I would also like to show some more tangible experience, something that makes sense to the average programmer. The method I used for measuring aims at getting a precise figure. However, replication speed can be so fast that it can accommodate even the most demanding programmer needs. Thus, consider an extreme test. Insert three records containing more than 1,000 bytes in one node, and immediately afterward fetch those records from that node's master (Figure 3). Those records will need to navigate through the whole array of nodes before being available.

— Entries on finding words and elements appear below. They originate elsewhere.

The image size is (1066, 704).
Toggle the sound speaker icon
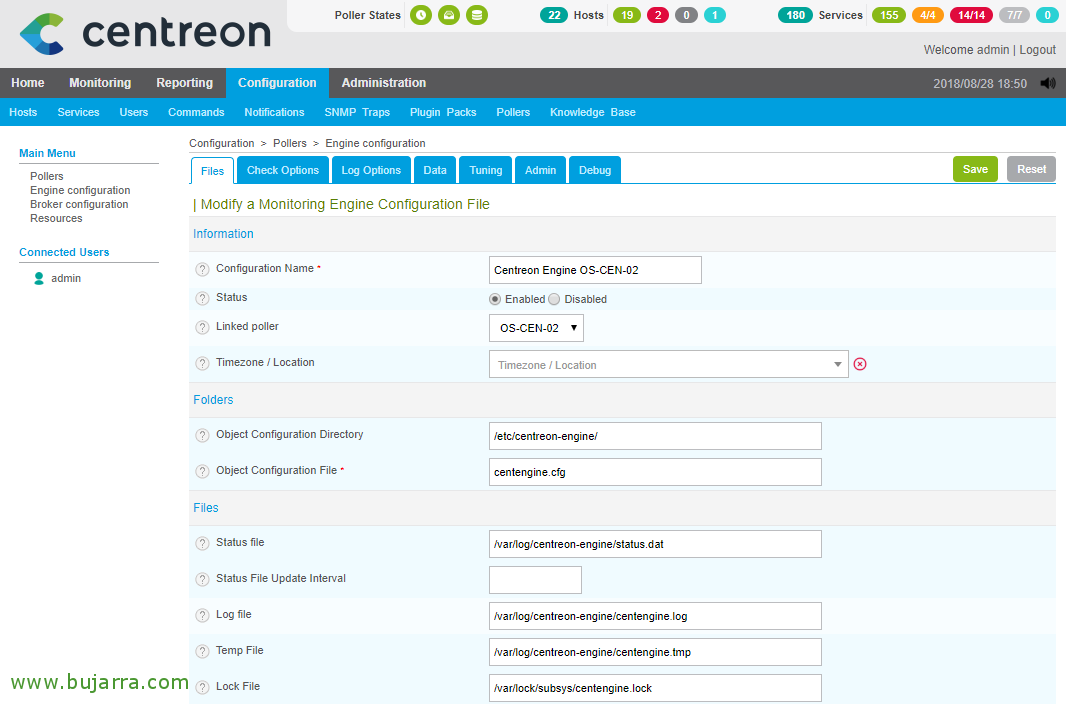[1047, 84]
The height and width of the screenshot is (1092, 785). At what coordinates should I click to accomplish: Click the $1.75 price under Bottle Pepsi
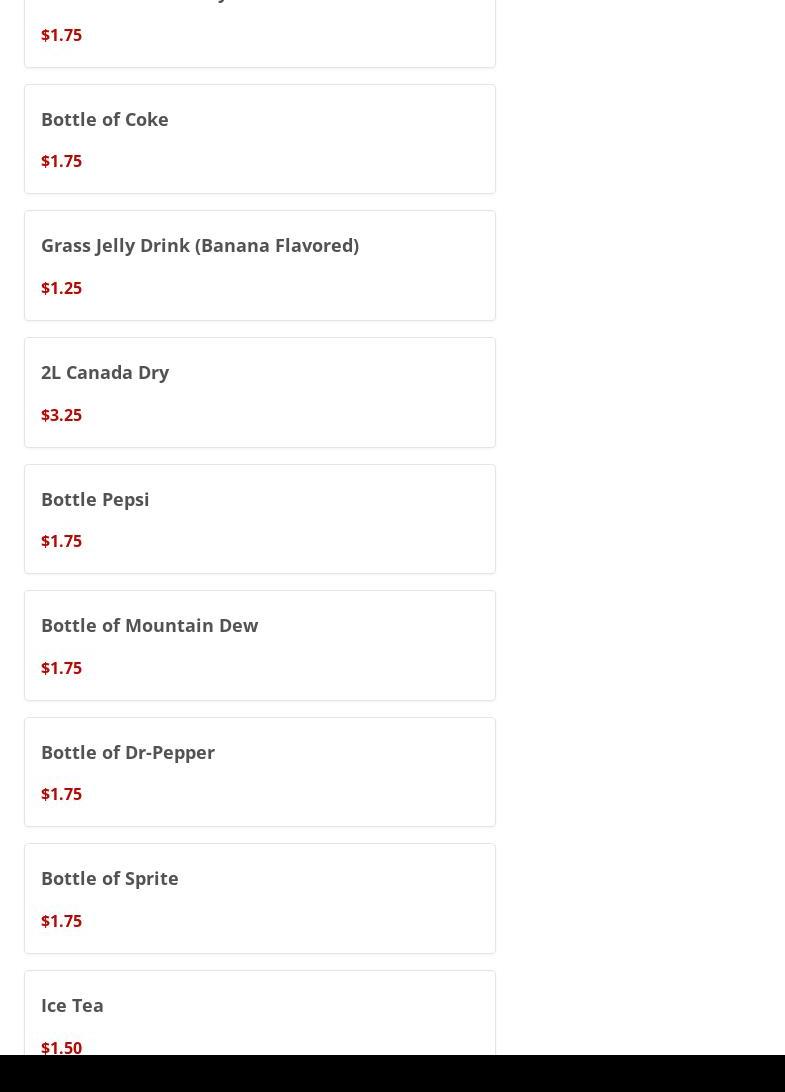tap(61, 541)
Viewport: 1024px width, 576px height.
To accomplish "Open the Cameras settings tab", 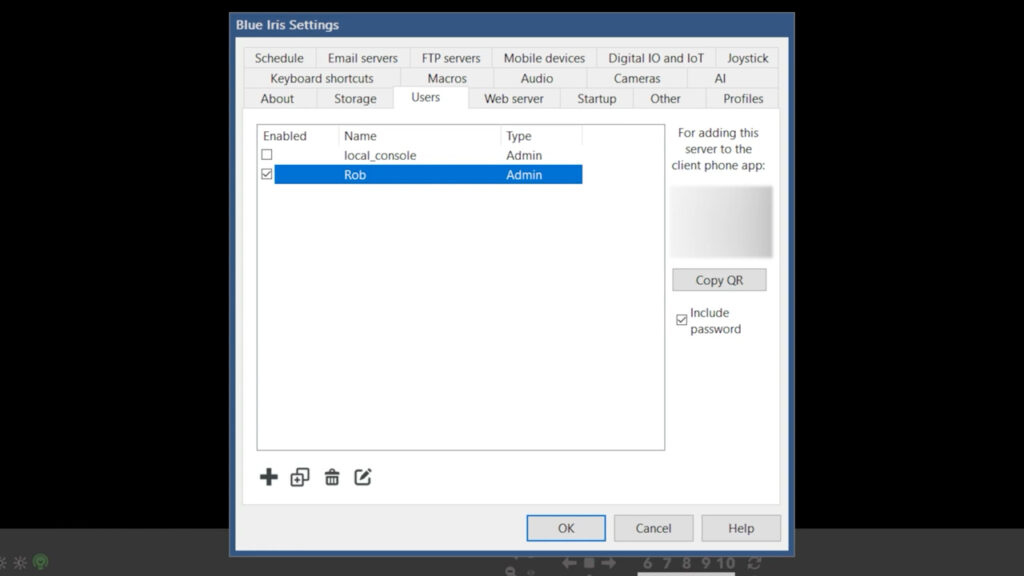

Figure 3. Testing replication speed
The testing code is a Perl script.
#!/usr/bin/perl
use strict;
use warnings;
use English qw( -no_match_vars );
use DBI;
use Time::HiRes qw/ usleep /;
my @configuration_files = ();
my $max_config_index = 3;
my $current_config = 0;
for ( 'A' .. 'D' ) {
push @configuration_files, "$ENV{HOME}/circular_replica/my.node$_.cnf";
}
sub get_connection {
my ($config_files) = @_;
my $config_file = $config_files->[$current_config];
$current_config++;
if ($current_config > $max_config_index) {
$current_config = 0;
}
my $dbh;
eval {
$dbh=DBI->connect("dbi:mysql:test"
. ";mysql_read_default_file=$config_file",
undef,
undef,
{RaiseError => 1})
or die "Can't connect: $DBI::errstr\n";
};
if ( $EVAL_ERROR ) {
print STDERR $EVAL_ERROR;
return;
}
return $dbh;
}
my $dbh = get_connection(\@configuration_files);
$dbh->do(qq{truncate x});
my $bigtext = 'a' x 1000;
for my $loop (1 .. 10)
{
my $dbh1 = get_connection(\@configuration_files);
my $dbh2 = get_connection(\@configuration_files);
my ($server1) = $dbh1->selectrow_array(qq{select \@\@server_id});
my ($server2) = $dbh2->selectrow_array(qq{select \@\@server_id});
for (1 .. 3) {
$dbh2->do( qq{insert into x values (null, concat("server ", ? ), ?) } , undef , $server1, $bigtext );
}
usleep(1);
my $count = $dbh1->selectrow_array(qq{ select count(*) from x });
print "inserted a record from server $server2\n ",
"retrieved $count records from $server1\n";
}
After removing all records from the test table, for which there is now a third column (MEDIUMTEXT), the code loops through the nodes, getting at each step a node ($dbh2) and its master ($dbh1). Immediately after inserting three records in the forward node, it calls the master to fetch a count of records, after a stop of one microsecond (usleep). A sample session follows:
inserted a record from server 30
retrieved 3 records from 20
inserted a record from server 10
retrieved 6 records from 40
inserted a record from server 30
retrieved 9 records from 20
inserted a record from server 10
retrieved 12 records from 40
inserted a record from server 30
retrieved 15 records from 20
inserted a record from server 10
retrieved 18 records from 40
inserted a record from server 30
retrieved 21 records from 20
inserted a record from server 10
retrieved 24 records from 40
inserted a record from server 30
retrieved 27 records from 20
inserted a record from server 10
retrieved 30 records from 40
With this simple demonstration, I believe I have shown that circular replication arrays in MySQL 5 are a viable alternative to expensive clusters. However, circular replication does not scale well. When the number of nodes grows to more than 10 nodes, the speed of replication may not be up to the expectations of normal business operations.
Keep this in mind, though. If a small number of servers are enough for your business, an array of replication nodes could be just what you need.